Texte source:

===

La jurisprudence francophone des Cours suprêmes


recherche avancée

18/11/2021 | FRANCE | N°21PA00382

France | France, Cour administrative d'appel de Paris, 1ère chambre, 18 novembre 2021, 21PA00382


Vu la procédure suivante :

Procédure contentieuse antérieure :

M. D... A... a demandé au tribunal administratif de Melun d'annuler l'arrêté des 14-16 mai 2018 par lequel le maire de Servon (Seine-et-Marne) a refusé de lui accorder un permis de construire un immeuble collectif de dix logements, valant permis de démolir le pavillon à usage d'habitation pré-existant, sur une parcelle cadastrée Section AD n° 187 située 30 rue François Leduc, ensemble la décision implicite du 12 juillet 2018 rejetant son recours gracieux contre cette décision.

Par un jugement n

1809389 du 19 novembre 2020, le tribunal administratif de Melun a annulé ces déc...

Vu la procédure suivante :

Procédure contentieuse antérieure :

M. D... A... a demandé au tribunal administratif de Melun d'annuler l'arrêté des 14-16 mai 2018 par lequel le maire de Servon (Seine-et-Marne) a refusé de lui accorder un permis de construire un immeuble collectif de dix logements, valant permis de démolir le pavillon à usage d'habitation pré-existant, sur une parcelle cadastrée Section AD n° 187 située 30 rue François Leduc, ensemble la décision implicite du 12 juillet 2018 rejetant son recours gracieux contre cette décision.

===

Consignes de l'exercice:
[a] Les affirmations suivantes concordent-elles avec l'extrait de jurisprudence ? Pour chacune, répondez par oui ou par non en citant les mots décisifs de l'extrait : (i) le permis de construire demandé portait sur un immeuble collectif de dix logements ; (ii) le recours gracieux a été rejeté par une décision explicite ; (iii) la parcelle concernée se situe rue François Leduc.
[b] Pouvez-vous recopier à l'identique, parmi les entrées, la partie qui commence à la ligne contenant « How do I perform: Open » et s'achève à la ligne contenant « Image resolution: width=800 », ces deux lignes comprises, en omettant les images ?
L'extrait de jurisprudence et les entrées forment deux matériaux indépendants l'un de l'autre.

Données à traiter:
===

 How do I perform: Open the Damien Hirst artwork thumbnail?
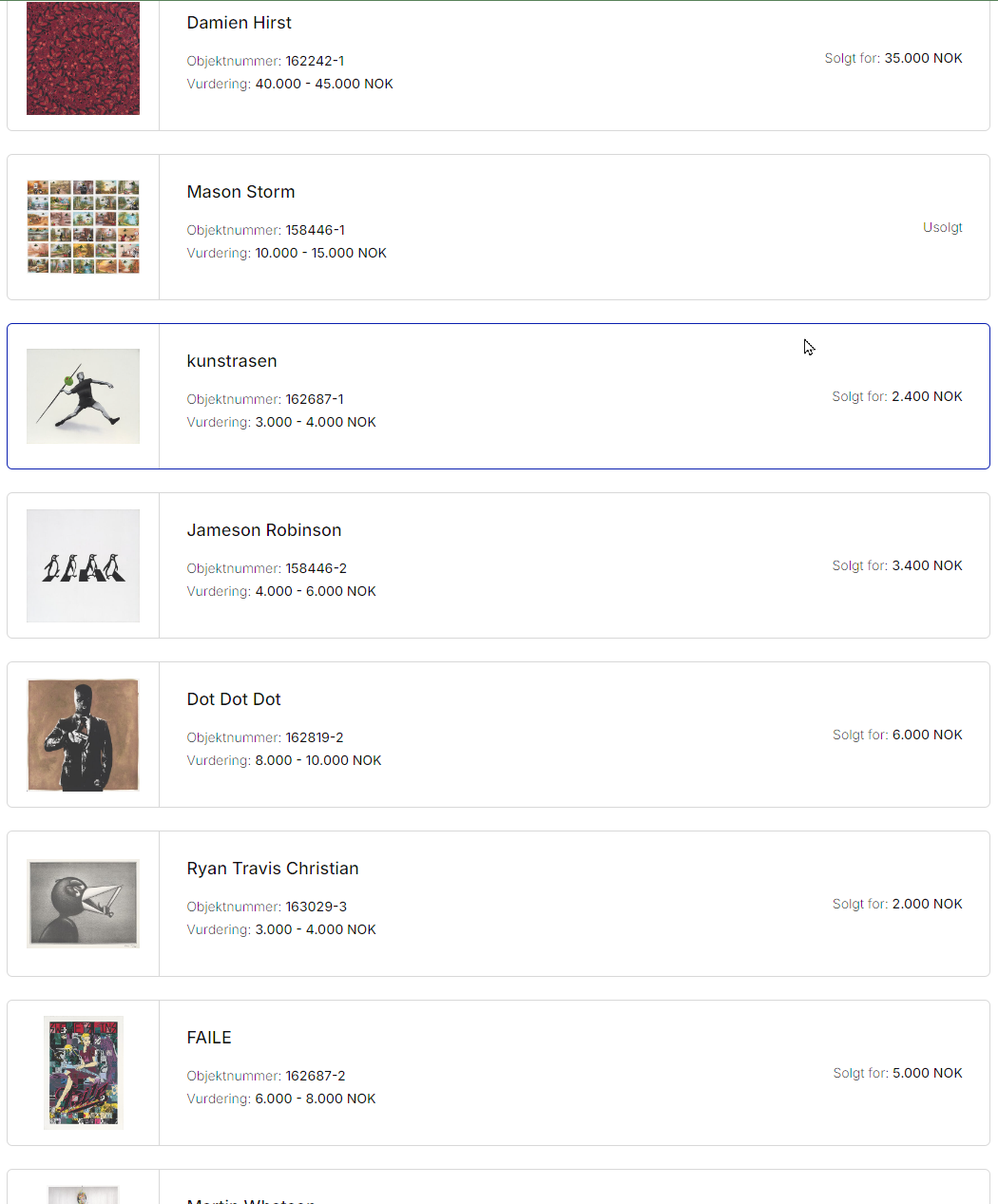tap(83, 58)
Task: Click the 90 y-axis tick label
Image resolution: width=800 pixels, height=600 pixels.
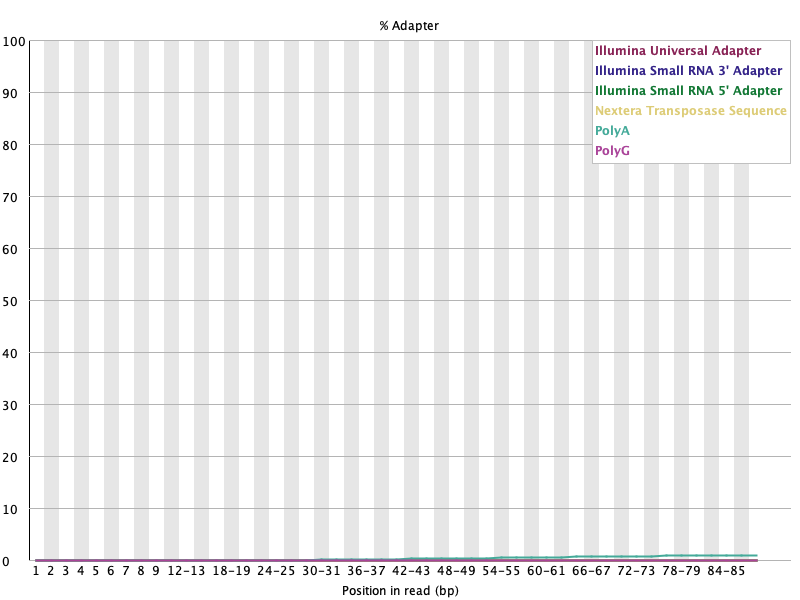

===

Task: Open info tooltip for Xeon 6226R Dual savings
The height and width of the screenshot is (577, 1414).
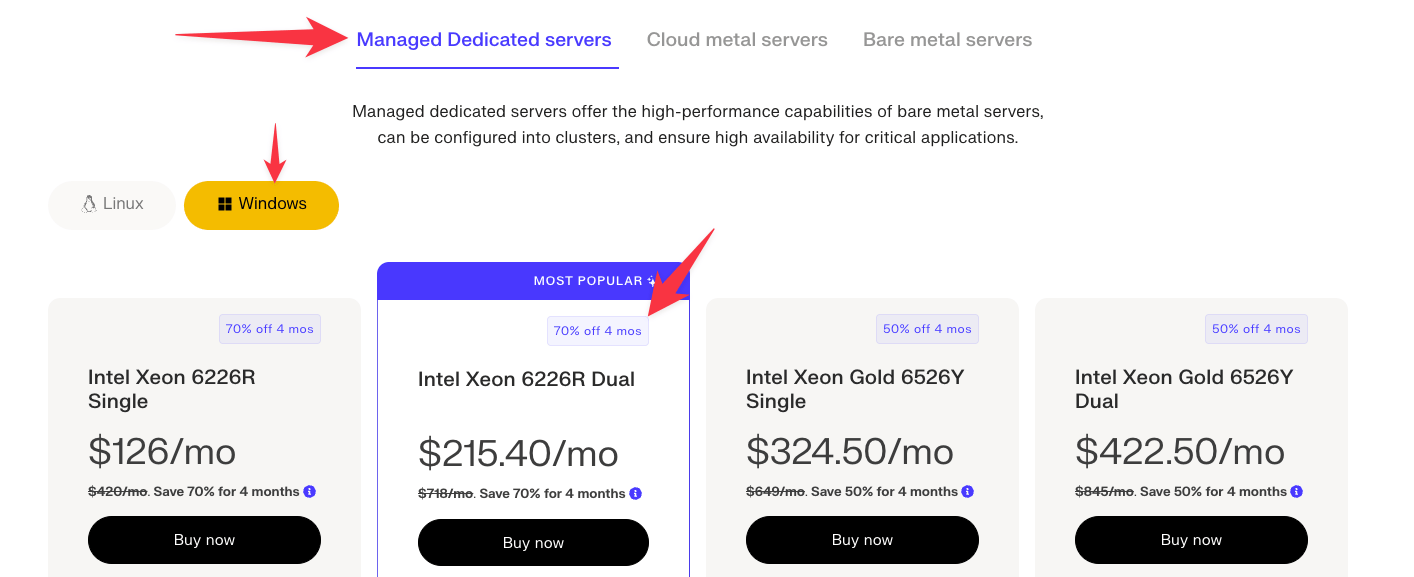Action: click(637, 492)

===

Corrigé de l'exercice:
[a]
(i) Oui : « un permis de construire un immeuble collectif de dix logements ».
(ii) Non : « la décision implicite du 12 juillet 2018 rejetant son recours gracieux ».
(iii) Oui : « située 30 rue François Leduc ».

[b]
 How do I perform: Open the Damien Hirst artwork thumbnail?
tap(83, 58)
Task: Click the 90 y-axis tick label
Image resolution: width=800 pixels, height=600 pixels.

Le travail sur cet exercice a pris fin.